* start PAGE *
Standalone transaction managers I'm aware of include Bitronix, SimpleJTA, Tyrex (dead?), JOTM (used in Jonas), GeronimoTM/Jencks (used in Geronimo), JBossTS (used in JBoss) and Atomikos.

I've never tested them all extensively (and this is what you would have to do if you have to choose one) so I can't provide an exhaustive pros/cons (and that would require some work). But here are some links:

Just in case, here is my very personal point of view:

  • I've seen lots of complains about JOTM.
  • I think that GeronimoTM/Jencks lacks of documentation.
  • SimpleJTA doesn't implement JTS and is not active.
  • Bitronix is decently documentation but doesn't offer support.
  • Atomikos is an impressive product, well documented and does offer support.
  • JBossTS aka ArjunaTS is definitely a mature product (see the announcement of the acquisition for some history) and does offer support.

Personally, I'd shortlist Atomikos and JBossTS and test them hardcore if I had to choose one.
* end PAGE *
* start DATA SUPPLIED *
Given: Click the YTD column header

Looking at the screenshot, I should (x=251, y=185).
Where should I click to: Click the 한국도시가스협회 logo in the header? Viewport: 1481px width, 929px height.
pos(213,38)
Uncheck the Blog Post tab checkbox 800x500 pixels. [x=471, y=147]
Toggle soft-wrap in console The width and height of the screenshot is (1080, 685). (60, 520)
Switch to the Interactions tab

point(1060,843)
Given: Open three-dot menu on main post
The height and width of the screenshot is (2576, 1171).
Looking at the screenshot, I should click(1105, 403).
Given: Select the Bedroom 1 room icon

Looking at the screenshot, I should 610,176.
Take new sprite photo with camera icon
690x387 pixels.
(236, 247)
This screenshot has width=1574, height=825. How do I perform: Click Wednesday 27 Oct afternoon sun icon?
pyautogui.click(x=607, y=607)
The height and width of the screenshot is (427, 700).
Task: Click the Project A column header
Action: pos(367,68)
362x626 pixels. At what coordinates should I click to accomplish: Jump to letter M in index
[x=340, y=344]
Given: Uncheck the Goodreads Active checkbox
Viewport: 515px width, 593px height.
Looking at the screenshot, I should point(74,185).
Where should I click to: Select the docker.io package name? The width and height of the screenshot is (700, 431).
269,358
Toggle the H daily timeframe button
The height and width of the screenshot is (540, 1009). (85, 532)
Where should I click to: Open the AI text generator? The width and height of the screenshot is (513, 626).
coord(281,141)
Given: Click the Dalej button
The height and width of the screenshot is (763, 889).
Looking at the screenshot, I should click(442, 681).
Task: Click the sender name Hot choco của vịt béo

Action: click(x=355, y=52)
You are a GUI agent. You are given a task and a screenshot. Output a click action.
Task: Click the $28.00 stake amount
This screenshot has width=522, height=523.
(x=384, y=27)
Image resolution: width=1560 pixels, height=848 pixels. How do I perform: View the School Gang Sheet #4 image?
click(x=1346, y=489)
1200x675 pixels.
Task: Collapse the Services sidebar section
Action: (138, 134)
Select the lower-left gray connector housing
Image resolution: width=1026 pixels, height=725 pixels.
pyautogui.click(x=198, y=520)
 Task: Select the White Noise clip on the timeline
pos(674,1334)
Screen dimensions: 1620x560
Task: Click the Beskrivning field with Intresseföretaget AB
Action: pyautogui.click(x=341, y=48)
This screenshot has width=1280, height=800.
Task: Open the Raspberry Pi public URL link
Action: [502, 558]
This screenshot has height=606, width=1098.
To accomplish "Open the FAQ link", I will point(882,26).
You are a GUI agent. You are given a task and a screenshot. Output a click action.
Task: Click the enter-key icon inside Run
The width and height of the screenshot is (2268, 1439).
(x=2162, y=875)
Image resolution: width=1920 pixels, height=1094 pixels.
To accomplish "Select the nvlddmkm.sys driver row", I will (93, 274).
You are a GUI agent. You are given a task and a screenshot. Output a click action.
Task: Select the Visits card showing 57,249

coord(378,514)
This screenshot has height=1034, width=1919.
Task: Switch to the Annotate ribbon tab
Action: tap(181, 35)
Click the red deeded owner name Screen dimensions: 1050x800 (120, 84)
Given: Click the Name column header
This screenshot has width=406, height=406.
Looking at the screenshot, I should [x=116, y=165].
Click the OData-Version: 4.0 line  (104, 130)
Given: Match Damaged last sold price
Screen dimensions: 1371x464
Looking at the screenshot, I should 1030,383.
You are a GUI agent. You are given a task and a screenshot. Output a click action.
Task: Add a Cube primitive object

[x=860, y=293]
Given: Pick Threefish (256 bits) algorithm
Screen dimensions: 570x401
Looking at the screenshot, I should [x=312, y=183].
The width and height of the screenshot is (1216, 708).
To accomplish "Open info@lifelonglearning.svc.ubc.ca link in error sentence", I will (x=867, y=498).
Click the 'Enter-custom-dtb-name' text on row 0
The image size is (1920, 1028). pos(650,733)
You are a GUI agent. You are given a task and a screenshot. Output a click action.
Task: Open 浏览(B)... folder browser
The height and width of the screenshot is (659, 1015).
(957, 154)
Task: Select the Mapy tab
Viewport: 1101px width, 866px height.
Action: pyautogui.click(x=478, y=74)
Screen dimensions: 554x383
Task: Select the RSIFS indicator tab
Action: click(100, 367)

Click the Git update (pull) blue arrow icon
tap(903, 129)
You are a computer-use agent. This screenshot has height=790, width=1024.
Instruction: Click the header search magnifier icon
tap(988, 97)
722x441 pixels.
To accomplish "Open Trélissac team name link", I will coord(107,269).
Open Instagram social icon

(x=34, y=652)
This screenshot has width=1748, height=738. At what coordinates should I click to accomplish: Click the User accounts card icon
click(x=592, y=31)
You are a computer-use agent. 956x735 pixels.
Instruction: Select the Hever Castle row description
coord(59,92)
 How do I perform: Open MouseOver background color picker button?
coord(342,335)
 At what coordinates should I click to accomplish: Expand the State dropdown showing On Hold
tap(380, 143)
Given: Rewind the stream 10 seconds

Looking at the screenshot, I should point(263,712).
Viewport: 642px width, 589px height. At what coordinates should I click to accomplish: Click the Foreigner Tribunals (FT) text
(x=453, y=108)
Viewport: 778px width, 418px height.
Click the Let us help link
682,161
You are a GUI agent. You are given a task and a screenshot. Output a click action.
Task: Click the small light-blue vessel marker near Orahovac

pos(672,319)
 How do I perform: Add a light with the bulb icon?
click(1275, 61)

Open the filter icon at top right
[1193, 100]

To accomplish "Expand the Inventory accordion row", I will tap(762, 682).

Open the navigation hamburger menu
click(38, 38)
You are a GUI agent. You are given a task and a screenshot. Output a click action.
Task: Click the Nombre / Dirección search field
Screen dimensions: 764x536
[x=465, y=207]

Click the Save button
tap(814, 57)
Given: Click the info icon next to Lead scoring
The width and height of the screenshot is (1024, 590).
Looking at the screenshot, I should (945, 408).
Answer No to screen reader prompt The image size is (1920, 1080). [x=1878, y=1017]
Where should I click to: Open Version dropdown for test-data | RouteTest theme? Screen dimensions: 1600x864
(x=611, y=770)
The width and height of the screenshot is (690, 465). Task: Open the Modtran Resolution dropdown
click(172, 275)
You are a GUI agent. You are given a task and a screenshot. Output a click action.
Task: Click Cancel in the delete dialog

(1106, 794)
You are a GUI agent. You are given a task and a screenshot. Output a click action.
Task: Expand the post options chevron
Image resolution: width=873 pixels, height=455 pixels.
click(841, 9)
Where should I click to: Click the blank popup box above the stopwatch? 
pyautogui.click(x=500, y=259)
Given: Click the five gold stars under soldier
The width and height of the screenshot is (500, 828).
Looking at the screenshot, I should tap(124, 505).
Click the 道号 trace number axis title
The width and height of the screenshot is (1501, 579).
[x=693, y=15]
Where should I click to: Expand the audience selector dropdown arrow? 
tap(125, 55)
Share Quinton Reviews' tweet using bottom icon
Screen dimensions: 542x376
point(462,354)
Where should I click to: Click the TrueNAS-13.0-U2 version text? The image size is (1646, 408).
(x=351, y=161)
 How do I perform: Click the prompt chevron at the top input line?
* end DATA SUPPLIED *
[SHORT PROBLEM 1] In the post on transaction managers, which two does the writer say they would shortlist?
[SHORT PROBLEM 2] Reproduce the part of the transaction manager post starting at "Just in case, here" and ending at "doesn't offer support.".

[EXERCISE RESPONSE 1] Atomikos and JBossTS.

[EXERCISE RESPONSE 2]
Just in case, here is my very personal point of view:

  • I've seen lots of complains about JOTM.
  • I think that GeronimoTM/Jencks lacks of documentation.
  • SimpleJTA doesn't implement JTS and is not active.
  • Bitronix is decently documentation but doesn't offer support.